Intel: We Don't Believe You

| About: Intel Corporation (INTC)

Summary

Intel's quarterly revenue fell 8% sequentially. Its profit margins fell to 59% from 64% in the December quarter.

Intel believes it can transform the company to power the cloud and billions of connected computer devices.

Management did not deliver on its mobile promise.

We don't believe Intel ... it needs more people.

Click to enlarge

Intel CEO Brian Krzanich. Source: ibtimes.com

Intel (NASDAQ:INTC) reported quarterly earnings last week and the results were worst than expected. I knew PC headwinds would weigh, yet did not expect weak to declining revenue growth in its three main segments.

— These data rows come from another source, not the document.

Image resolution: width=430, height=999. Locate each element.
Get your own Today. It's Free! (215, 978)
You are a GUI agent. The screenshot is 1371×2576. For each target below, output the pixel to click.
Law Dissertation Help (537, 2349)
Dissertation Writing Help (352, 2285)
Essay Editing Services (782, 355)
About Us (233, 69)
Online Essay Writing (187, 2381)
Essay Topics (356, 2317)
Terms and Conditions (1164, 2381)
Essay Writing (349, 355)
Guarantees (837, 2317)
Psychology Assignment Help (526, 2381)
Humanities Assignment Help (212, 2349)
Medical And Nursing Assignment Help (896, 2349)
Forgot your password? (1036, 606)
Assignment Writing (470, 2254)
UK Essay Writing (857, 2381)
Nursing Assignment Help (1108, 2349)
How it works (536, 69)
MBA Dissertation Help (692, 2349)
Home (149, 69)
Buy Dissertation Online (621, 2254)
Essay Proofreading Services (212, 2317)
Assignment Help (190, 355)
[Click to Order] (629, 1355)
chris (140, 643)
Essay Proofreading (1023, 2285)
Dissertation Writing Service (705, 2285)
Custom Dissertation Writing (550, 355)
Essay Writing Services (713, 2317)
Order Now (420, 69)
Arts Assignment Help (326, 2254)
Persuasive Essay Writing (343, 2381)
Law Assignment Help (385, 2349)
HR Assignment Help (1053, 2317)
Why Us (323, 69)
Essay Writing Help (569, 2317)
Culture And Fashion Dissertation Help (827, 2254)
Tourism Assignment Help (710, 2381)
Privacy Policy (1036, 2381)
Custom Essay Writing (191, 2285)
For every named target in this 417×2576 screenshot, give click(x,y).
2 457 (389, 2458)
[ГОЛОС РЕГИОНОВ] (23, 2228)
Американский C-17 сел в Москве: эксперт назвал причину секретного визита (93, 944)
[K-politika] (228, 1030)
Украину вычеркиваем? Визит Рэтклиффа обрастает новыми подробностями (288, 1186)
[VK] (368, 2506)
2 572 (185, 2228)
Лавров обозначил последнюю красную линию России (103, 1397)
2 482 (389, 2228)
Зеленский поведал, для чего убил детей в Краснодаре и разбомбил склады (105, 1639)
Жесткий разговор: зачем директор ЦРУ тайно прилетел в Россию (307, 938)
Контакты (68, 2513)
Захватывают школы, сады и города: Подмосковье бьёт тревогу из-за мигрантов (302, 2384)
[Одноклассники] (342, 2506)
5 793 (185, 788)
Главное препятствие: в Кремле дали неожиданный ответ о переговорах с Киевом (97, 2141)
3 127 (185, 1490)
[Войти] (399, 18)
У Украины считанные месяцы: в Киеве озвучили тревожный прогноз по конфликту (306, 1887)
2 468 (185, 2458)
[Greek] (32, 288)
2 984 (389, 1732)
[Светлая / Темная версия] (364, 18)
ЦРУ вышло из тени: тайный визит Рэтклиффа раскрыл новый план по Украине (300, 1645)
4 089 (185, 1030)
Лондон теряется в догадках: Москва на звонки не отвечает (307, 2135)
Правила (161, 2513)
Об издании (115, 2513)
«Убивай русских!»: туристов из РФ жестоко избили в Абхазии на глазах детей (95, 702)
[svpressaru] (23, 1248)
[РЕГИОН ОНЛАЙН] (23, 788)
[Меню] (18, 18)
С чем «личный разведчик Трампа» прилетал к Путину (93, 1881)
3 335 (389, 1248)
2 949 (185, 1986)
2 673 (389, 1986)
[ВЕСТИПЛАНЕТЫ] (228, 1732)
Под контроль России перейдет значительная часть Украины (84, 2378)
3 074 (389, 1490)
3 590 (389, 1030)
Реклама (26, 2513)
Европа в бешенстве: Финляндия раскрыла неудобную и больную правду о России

Revenue from the Client Computing Group ("CCG") was off 14% Q/Q, which followed a 3% uptick last quarter. This group includes sales of chips for PCs and mobile devices. According to Gartner PC shipments fell 9.6% for the first quarter of 2016. However, I believe the culprit this quarter was Intel's money-losing mobile segment. It was already a loss leader. After Apple's (NASDAQ:AAPL) iPhone sales fell 16% Y/Y, it appears that Intel's big idea - to take share from Qualcomm (NASDAQ:QCOM) in mobile devices - fell hard in Q1.

Other than disappointing performances from the Data Center Group ("DCG") and IoT group, the biggest disappointment was Intel's profit margins. Margins fell from 64% last quarter to 59% this quarter. This is unacceptable. Declining revenue and falling margins are not what we have come to expect from the former bellwether. Miraculously, the company's bombastic decision to revamp its strategy and lay off tens of thousands of people overshadowed the margin erosion.

Intel - We Don't Believe You ... You Need More People

Intel announced a transformation from a PC company to one that "powers the cloud and billions of smart, connected computer devices." It also announced 12,000 layoffs, voluntary and involuntary. The plan is to invest in the growth businesses of the future -- the cloud, data center, Internet of Things, memory and Altera's programmable semiconductors. I wasn't convinced. Here's why:

Broken Promises In Mobile

Intel has broken some its promises in the past, so why should we believe the company now? Early last year Intel was the largest supplier of tablet system-on-chips, with 19% market share. Its mobile division had also experienced an operating loss of $1.1 billion. I surmised the company was buying market share. Management vowed to wring $800 million in costs out of the business. However, the company consolidated its mobile division into its PC group to create CCG. It also masked the performance of the mobile operations, making it difficult to track whether management had met or exceeded its target. Last quarter management made little mention of mobile. from now on when it comes to Intel I'm a "show me" individual. I will believe it when I see it.

The Data Center Is No Picnic

Micron (NASDAQ:MU) has been de-emphasizing PCs in order to invest more in a mobile strategy. However, a declining global economy has punished consumers who are spending less on mobile devices. This Micron problem has also beset Intel. Now Intel is de-emphasizing the PC market to focus on the cloud and connected computer devices. This is no cake walk in my opinion. First of all, Altera's programmable logic semiconductors are expected to help expand the DCG and IoT segments. However, I never bought this narrative to begin with. I always believed that in Altera, Intel was buying itself a lifeline and a chance to force the market to dismiss its slowing top line growth. Sans Altera, revenue would have been off by 11% instead of 8% this quarter.

Secondly, Intel's prospects in the data center are no picnic. As more organizations pursue digital business they should drive a structural shift from legacy IT services to the cloud. However, when cloud providers like IBM (NYSE:IBM), Alphabet (GOOG, GOOGL) or Amazon (NASDAQ:AMZN) find it difficult to differentiate their services, they may have to compete on price. To maintain margins that means potentially squeezing vendors like Intel.

The company currently enjoys market share of over 90% in chips for data centers. Market chatter suggests Alphabet could endorse data center chips from Qualcomm. Intel generated nearly $4 billion in revenue last quarter from DCG. What happens to that revenue if or when its market share gets chiseled away by Qualcomm? Qualcomm has both the capital and the ambition of hitting back at Intel in the data center; now all it needs is a proven product. I predict that scenario will not end well for DCG or Intel's new transformation. Avoid the stock.

Disclosure: I/we have no positions in any stocks mentioned, and no plans to initiate any positions within the next 72 hours.

I wrote this article myself, and it expresses my own opinions. I am not receiving compensation for it. I have no business relationship with any company whose stock is mentioned in this article.